A importância dos estímulos

Como pontuam os dois profissionais, não há motivo para pânico. Os estímulos certos podem ajudar a suprir aqueles que faltaram e a acelerar possíveis atrasos no desenvolvimento. “Bebês que só engatinham e andam no chão do apartamento com uma mesma textura de piso, têm um desenvolvimento sensorial completamente diferente da criança que tem acesso a um quintal, que vai na grama, sente as pedrinhas no chão, tem contato com animais, sente a brisa no rosto. Tudo isso tem um impacto cognitivo significativo”, reforça Queila.

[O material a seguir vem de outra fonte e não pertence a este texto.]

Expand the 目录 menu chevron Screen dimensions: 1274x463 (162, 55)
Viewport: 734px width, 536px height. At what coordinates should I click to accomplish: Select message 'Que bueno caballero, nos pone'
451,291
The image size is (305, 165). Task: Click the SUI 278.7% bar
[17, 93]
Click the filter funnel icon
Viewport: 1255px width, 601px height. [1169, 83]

No entanto, a psicóloga também lembra que cada criança tem um desenvolvimento único e um tempo de amadurecimento individual. Ela vê nas próprias escolas a solução para este estímulo mais direcionado para os coronials, desde que adotem atividades assertivas e de acordo com as novas necessidades deles.

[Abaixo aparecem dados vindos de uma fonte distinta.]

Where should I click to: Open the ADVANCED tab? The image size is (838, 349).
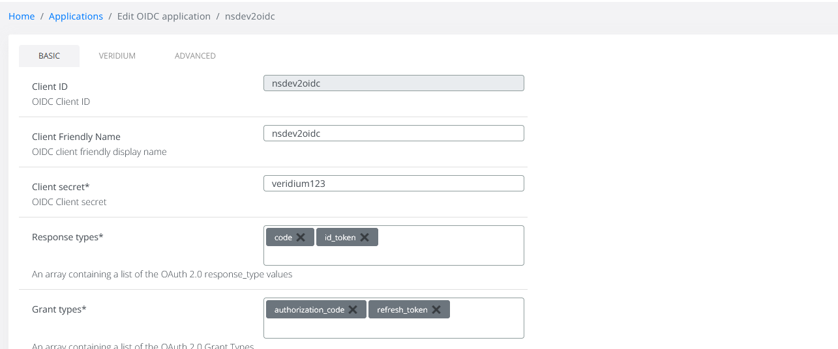pos(195,56)
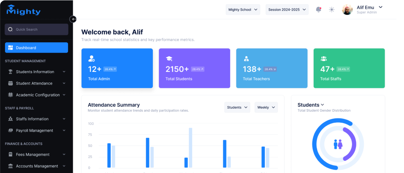
Task: Select Dashboard in the sidebar
Action: [x=36, y=48]
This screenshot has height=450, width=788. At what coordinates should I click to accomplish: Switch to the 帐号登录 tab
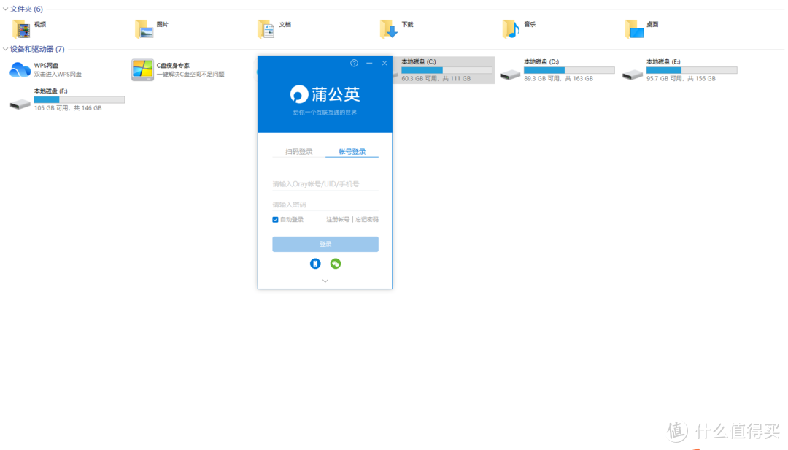click(x=352, y=150)
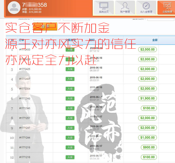Sort by the 金额 amount column header
The height and width of the screenshot is (163, 175).
pyautogui.click(x=155, y=40)
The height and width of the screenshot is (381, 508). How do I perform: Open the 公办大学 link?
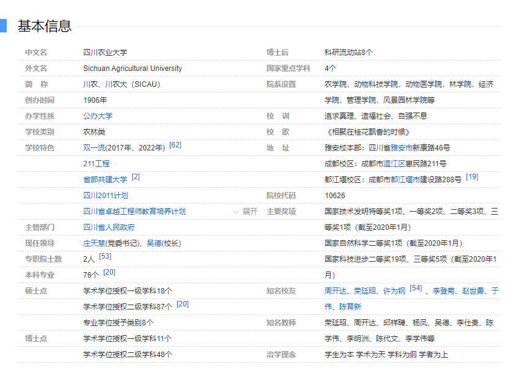coord(98,116)
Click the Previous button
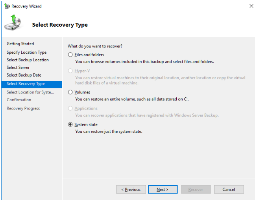This screenshot has width=255, height=201. tap(131, 190)
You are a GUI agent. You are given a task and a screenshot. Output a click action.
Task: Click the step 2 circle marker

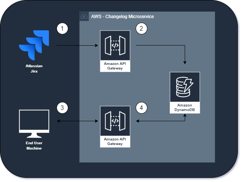[x=141, y=29]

ACORDO COLETIVO PELAS CRIANÇAS

A campineira Andréa Navarro, de 40 anos, estava no início da gravidez de Leonardo, hoje com um ano e meio, quando a pandemia começou. Ela, o marido e o filho Mateus, hoje com seis anos, fize-ram isolamento total. Foi o bom relacionamento com os vizinhos, que também faziam isolamento, que permitiu que as crianças brincassem entre si. “Fizemos um acordo coletivo para mantermos o isolamento e deixávamos as crianças terem contato umas com as outras. Isso durou quase até esse ano”. Hoje, Leonardo tem um pouco de receio de se aproximar de pessoas que não são do seu meio comum. “Ele coloca o rosto no meu pescoço para se esconder. Também tem um atraso de fala, mas estou desde de novembro buscando uma fonoaudióloga e a procura está tão grande que não encontro profissional.” Andréa compartilha a apreensão do atual momento: “vem um medo profundo com a volta à escola das crianças, sem saber se vão usar máscara, se tem crianças doentes. É um misto de receio, um pouco de culpa, mas também alívio por poder olhar pra mim também. E o Mateus está muito feliz com a volta da escola. Já o Léo está vivendo várias novas descobertas, entendendo que existe um mundo para além da mamãe”, conclui.

ISOLAMENTO COM ESTÍMULOS

Davi nasceu num momento mais avançado da pandemia, em agosto de 2021, mas desde a gravidez, sua mãe, Bruna Botari, de 29 anos, vivenciava o isolamento. “Eu não pude aproveitar, como todo mundo, desfilando com o barrigão, não fiz festinhas. Quase não saía”, conta. A preocupação não diminuiu quando Davi nasceu. A avó usava máscara e luvas para ajudar a cuidar dele. “Ainda ficamos com receio do vírus e de outras doenças”, explica a mãe, que decidiu postergar a ida do bebê para a escola. Para compensar, o pequeno recebe estímulos em forma de passeios ao ar livre e contato com a natureza, além de ter a sua curiosidade incentivada em casa. “Ele pode mexer e pegar tudo que tiver vontade”, conta Bruna. A pediatra, que mantém contato frequente pelo WhatsApp, orienta a família e os cuidados com o pequeno. No núcleo familiar de Davi, ele também tem bastante contato com as irmãs adolescentes. Com outras pessoas, por enquanto, só à distância.

DOIS DESENVOLVIMENTOS DIFERENTES

A família de Paula Saad, de 36 anos, ficou isolada nos primeiros meses da pandemia. Grávida de Júlia, que viria a nascer em outubro de 2020, e com a pequena Alice, de um ano e três meses na época, ela tinha muito receio de se contaminar e também as filhas. Mais tarde, quando a caçula tinha um mês, a mãe passou a levar as filhas em passeios no condomínio e no parquinho. “Alice teve atraso na fala, que pode ter sido impulsionado pela pandemia”, explica Paula com informações do neuropediatra, mas também pode ter relação com a sua própria personalidade e tempo diferente de desenvolvimento. Já a coronial da família apresentou um pouco de medo na primeira vez que se viu próxima de muitas pessoas. “Fomos ao shopping e ela começou a chorar. Diferente da irmã, a Júlia não frequentava locais assim. Era muito estímulo de uma vez para ela”. Adequando a necessidade de cada uma, Alice está na escolinha e tem acompanhamento com fonoaudióloga. Vem se desenvolvendo bem e já está falando, enquanto Júlia ainda vai esperar alguns meses para entrar na escola.